§ **Metin**
Roman: Babaevi, Murtaza, Eskici ve Oğulları, Bereketli Topraklar Üzerinde, Hanımın Çiftliği, Vukuat Var, El Kızı

Hikâye: Ekmek Kavgası, Çamaşırcının Kızı, 72. Koğuş, Kardeş Payı, Yağmur Yüklü Bulutlar, İki Damla Gözyaşı

Tiyatro: İspinozlar

 

Anlatmaya Bağlı Edebi Metinlerde Anlatıcı

Anlatıcı: Olay örgüsüyle oluşan edebi metinlerde okura olayı aktaran kişidir. Anlatıcı eseri yazan kişi değildir. Eseri yazan gerçek kişidir. Edebi metinlerde olayı aktaran ise hayali kişidir.

Edebi metinlerde olay birinci kişi (ben) veya üçüncü kişi (o) ağzından aktarılır.

Anlatım üç bakış açısıyla aktarılır:

1. Hâkim (İlahi – Tanrısal) bakış açısı:

  • Anlatıcı kendisinden bahsetmez.
  • 3. tekil kişiyi (o) kullanır.
  • Anlatıcı bu bakış açısında her şeyi bilir.
  • Anlatıcı her zamanda ve her yerdedir.
  • Olayı ve eserlerdeki kahramanları her yönüyle bilir.
  • Olayın psikolojik yönünü iyi tahlil eder. Kahramanların duygu ve düşüncelerini, akıllarından geçen her şeyi bilir.

 

Önemli: İnsanın aklından geçen ne varsa anlatıcı bunu aktarıyorsa bu kesinlikle hâkim bakış açısıyla yazılmıştır.

2. Kahraman akış açısı

  • Anlatıcı olayın kahramanıdır.
  • Olaylar başkarakterin ağzıyla anlatılır.
  • Anlatıcı görüp yaşadıklarını anlatır. Bunun dışına çıkamaz. Bundan dolayı da anlattıkları sınırlıdır.
  • Anlatıcı bu tarz hikâyelerde sadece duyulan, görülen, yaşanılan ve bilinen olaylardan bahsedebilir.

§ **Görev 1**
Anlatıcıyla ilgili metinde "Hikâye:" başlığının yanında hangi eserler sayılıyor?
§ **Görev 2**
Anlatıcıyla ilgili metni son cümlesinden sonra devam ettirerek yazın.

§ **Veri Kesiti**
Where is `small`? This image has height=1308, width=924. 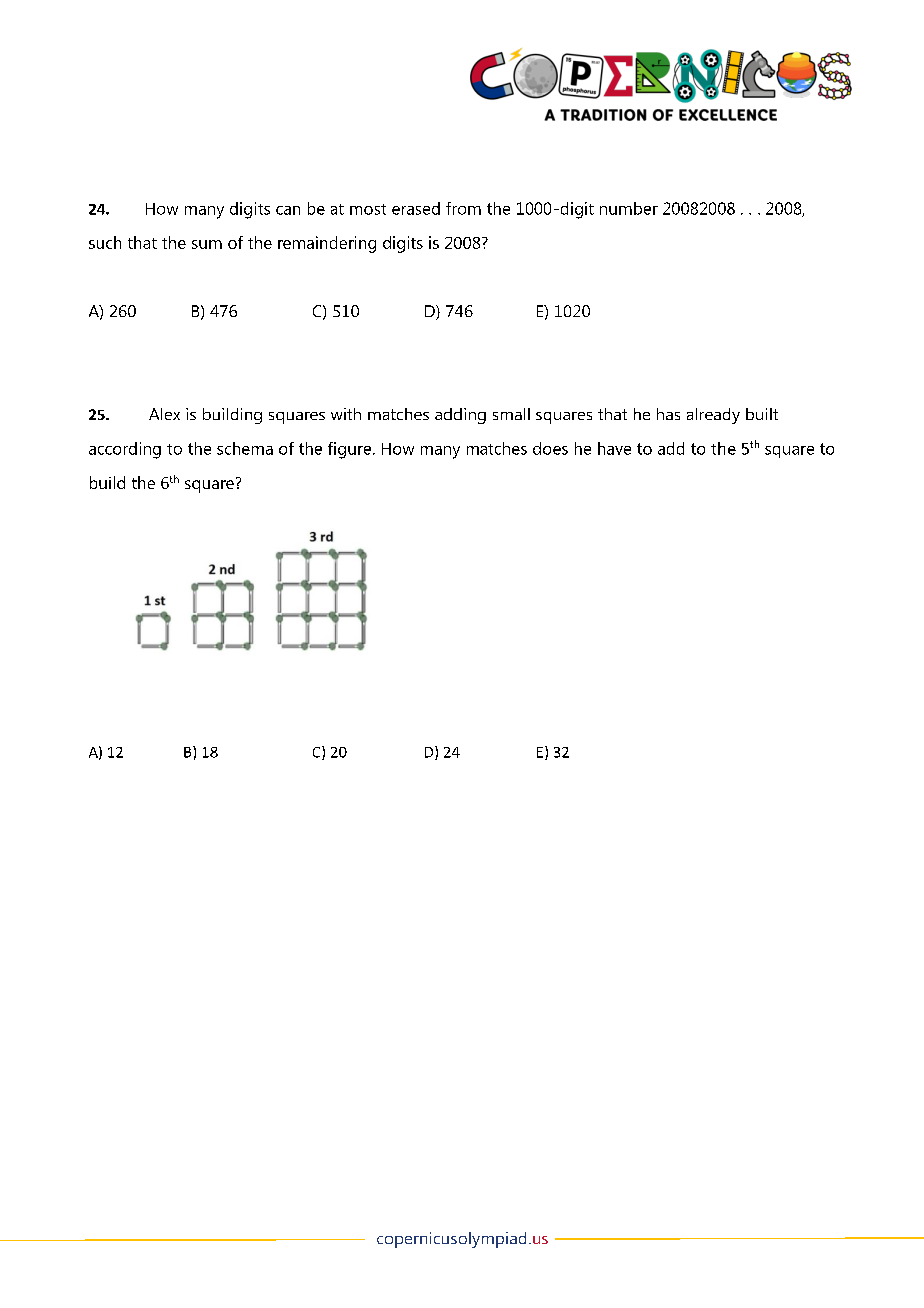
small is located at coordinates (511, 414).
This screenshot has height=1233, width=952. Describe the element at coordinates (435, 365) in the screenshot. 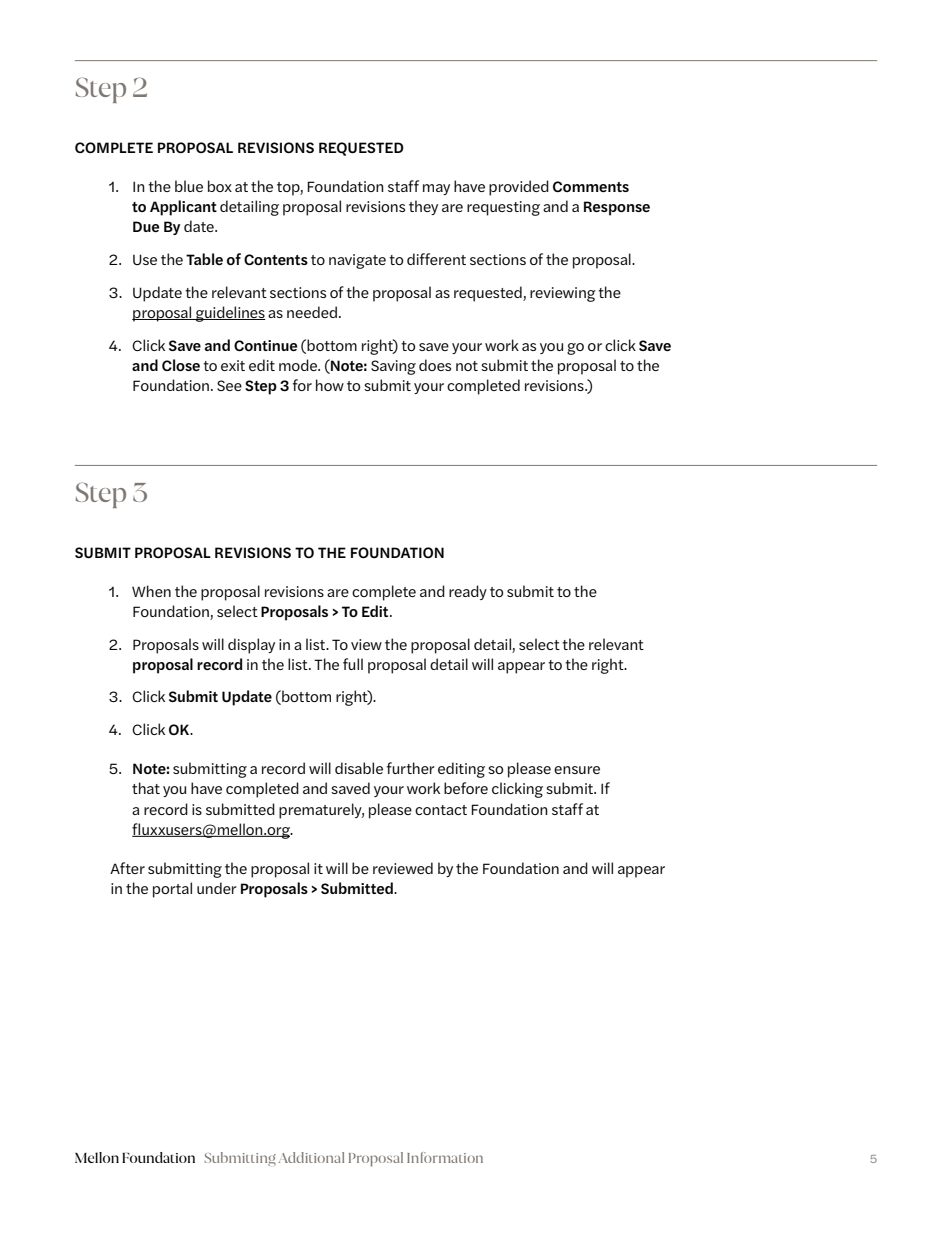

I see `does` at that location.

§ **Yanıt 1**
- Ekmek Kavgası
- Çamaşırcının Kızı
- 72. Koğuş
- Kardeş Payı
- Yağmur Yüklü Bulutlar
- İki Damla Gözyaşı

§ **Yanıt 2**
 

3. Gözlemci bakış açısı (Kameraman)

  • Olayların kamera sessizliğinde anlatılmasıdır.
  • Olaylara müdahale etmez.
  • Olaylarda taraf tutmaz.
  • Etrafında olup bitenleri bir kamera gibi izler.
  • Tarafsız bir tutumla gördüklerini okura anlatır.

 

 

Sait Faik Abasıyanık (1906 – 1954)

  • Durum (Çehov tarzı) hikâyesinin Türk edebiyatındaki kurucusudur.
  • Klasik hikâye tarzını yıkıp yerine duruma dayalı hikâyeleri getirmiştir.
  • Hikâye kahramanlarını usta ve şiirsel bir dille ele almış hem iyi hem de kötü yönlerini birlikte vermiştir.
  • Hikâyelerinde toplumsal sorunlardan çok bireyin sorunlarına yönelmiştir.
  • Hikâyelerinde ele aldığı kişiler genellikle alt tabakadaki insanlardır.
  • Hikâye, şiir, röportaj ve roman türlerinde eser verdi.
  • Hikâyelerinde mekân olarak genellikle İstanbul’u seçen yazar Adalar’a, özellikle de Burgazada’ya önem verdi.
  • Balıkçılar, işsiz insanlar, kahvelerde pinekleyenler, garip insanlar ele aldığı karakterlerden bazılarıdır.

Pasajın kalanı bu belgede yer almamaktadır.